I will give a brief definition here, but if you want the full description, check out the original article.
- Bailout – This was the money designated for and given out to struggling businesses (usually very large businesses) whose closure would negatively impact the economy. Had, for example, an automaker like Ford closed, thousands of people would have been out of a job. However, the financial situation of the business was such that it wasn’t making enough money to support itself or it’s employees. Think about that…businesses that don’t make money (aka a profit) can’t pay their employees and have to shut down. That is the way things are supposed to happen (not that I wish a job loss on anyone, but unfortunately, jobs come and go…luckily, qualified people find new jobs, or start their own businesses and make their own way). Some (myself included) would argue that by using taxpayer dollars to keep these types of businesses functioning, we are all (taxpayers) collectively paying the salaries of these people, and paying for the business to stay afloat.

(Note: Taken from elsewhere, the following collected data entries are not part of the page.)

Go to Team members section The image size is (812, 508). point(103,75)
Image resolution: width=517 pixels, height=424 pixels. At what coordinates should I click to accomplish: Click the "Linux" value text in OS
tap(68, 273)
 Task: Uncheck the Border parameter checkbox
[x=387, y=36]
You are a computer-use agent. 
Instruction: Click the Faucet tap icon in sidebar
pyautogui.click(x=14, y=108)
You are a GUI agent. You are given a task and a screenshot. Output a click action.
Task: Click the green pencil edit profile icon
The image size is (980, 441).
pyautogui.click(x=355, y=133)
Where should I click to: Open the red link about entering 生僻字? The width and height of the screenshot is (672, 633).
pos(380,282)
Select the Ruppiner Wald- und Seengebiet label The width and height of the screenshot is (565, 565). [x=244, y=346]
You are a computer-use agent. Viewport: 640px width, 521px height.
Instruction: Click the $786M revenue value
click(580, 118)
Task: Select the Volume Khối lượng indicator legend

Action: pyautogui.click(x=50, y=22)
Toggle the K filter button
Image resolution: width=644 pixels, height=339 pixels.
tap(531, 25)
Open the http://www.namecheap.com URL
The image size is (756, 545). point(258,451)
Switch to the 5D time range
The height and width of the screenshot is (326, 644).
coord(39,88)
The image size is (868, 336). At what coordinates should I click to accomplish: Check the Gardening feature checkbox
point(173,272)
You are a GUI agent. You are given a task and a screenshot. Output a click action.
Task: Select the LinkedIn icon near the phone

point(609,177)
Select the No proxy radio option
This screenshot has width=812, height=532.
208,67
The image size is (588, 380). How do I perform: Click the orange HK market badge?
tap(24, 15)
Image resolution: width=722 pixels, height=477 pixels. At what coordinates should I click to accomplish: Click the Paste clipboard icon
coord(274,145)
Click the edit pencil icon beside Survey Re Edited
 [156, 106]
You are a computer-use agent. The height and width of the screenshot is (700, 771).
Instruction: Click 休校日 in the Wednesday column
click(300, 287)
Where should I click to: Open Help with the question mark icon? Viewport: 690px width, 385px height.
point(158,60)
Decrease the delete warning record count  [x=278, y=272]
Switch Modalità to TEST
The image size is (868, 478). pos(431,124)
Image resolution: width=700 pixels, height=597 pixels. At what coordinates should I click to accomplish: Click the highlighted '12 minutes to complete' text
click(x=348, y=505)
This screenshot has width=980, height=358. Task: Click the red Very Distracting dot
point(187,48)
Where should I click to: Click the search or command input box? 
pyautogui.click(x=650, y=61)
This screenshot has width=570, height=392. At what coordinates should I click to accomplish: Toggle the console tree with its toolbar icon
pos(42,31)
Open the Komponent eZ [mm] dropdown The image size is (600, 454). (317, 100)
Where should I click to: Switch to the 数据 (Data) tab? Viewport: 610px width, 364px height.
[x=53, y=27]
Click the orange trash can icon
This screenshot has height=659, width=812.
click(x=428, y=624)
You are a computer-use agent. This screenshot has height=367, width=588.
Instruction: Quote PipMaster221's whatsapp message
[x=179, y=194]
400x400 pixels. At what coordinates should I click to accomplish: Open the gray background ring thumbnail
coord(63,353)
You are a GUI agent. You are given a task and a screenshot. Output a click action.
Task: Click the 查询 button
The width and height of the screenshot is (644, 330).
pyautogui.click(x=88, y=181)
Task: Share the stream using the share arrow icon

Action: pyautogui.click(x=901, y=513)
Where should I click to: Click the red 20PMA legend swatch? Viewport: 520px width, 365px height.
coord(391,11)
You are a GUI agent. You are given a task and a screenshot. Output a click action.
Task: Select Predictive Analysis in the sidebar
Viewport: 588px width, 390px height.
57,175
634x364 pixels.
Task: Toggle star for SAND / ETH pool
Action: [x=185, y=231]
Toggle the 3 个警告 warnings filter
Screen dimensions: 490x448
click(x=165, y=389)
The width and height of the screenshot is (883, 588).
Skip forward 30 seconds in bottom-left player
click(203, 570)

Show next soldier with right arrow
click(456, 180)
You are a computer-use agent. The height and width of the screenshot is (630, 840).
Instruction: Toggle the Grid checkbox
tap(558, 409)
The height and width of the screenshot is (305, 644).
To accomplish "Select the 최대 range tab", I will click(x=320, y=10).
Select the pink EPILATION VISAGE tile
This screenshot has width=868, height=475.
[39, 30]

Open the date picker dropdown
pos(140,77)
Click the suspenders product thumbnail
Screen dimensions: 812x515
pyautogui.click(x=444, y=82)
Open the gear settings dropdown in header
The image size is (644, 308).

- On a slightly different (but not too different) topic, the “cash for clunkers” program, which offered a $3500 to $4500 voucher that a consumer could give to a new car dealer and get that amount off of the purchase price of a new car. These vouchers were paid for out of the bailout program, which means that the vouchers were covered with taxpayer dollars. That means that if your neighbor got a new car with the “cash for clunkers” program, you are providing some of the money to cover their discount…i.e., you paid for part of their new car.
- Consumer Confidence – This is a gauge of how the average consumer feels about the economy (whether or not it is strong and relatively safe, or weak and unsafe) at that time, and what is coming in the future. Unfortunately, if people aren’t informed, their response or confidence in the economy can be misguided. Stay informed!
- Deflation – A decline in prices across the country. While this sounds fantastic, it can cause problems. Prices falling means people are spending less and can lead to more unemployment.
- Depression – A long recession. It typically includes business and/or bank failures, high unemployment, falling job wages and, in general, economic collapse. A depression lasts significantly longer than a recession, and while a recession can be considered a normal downturn (on occasion) in the economy, a depression is not normal.
- Recession – A generally accepted definition is a decline in economic activity lasting at least two quarters (6 months). As stated above, this can be a normal business cycle, and the recession we are currently in is considered the 11th recession since World War II.
- Stimulus - This is part of the Government’s fiscal policy. Fiscal policy is the use of government spending and revenue collection (i.e. tax collection) to influence the economy. Stimulus, in particular, is a short term government intervention to encourage spending when they economy is weak. An example of this is a tax rebate, like the May 2008 tax rebate, where payments of $300 for singles and $600 for married filing jointly were issued. Some interesting points…people who have “no net tax liability”, which basically means they don’t actually pay taxes, still received this TAX REBATE, and people who made more than $75,000 single ($150,000 married filing jointly) received an adjusted (lower) amount. As the income increased, the rebate gets phased out. So, people who didn’t pay taxes get a tax rebate, and people who pay A LOT more taxes get a reduced tax rebate. Interesting, huh?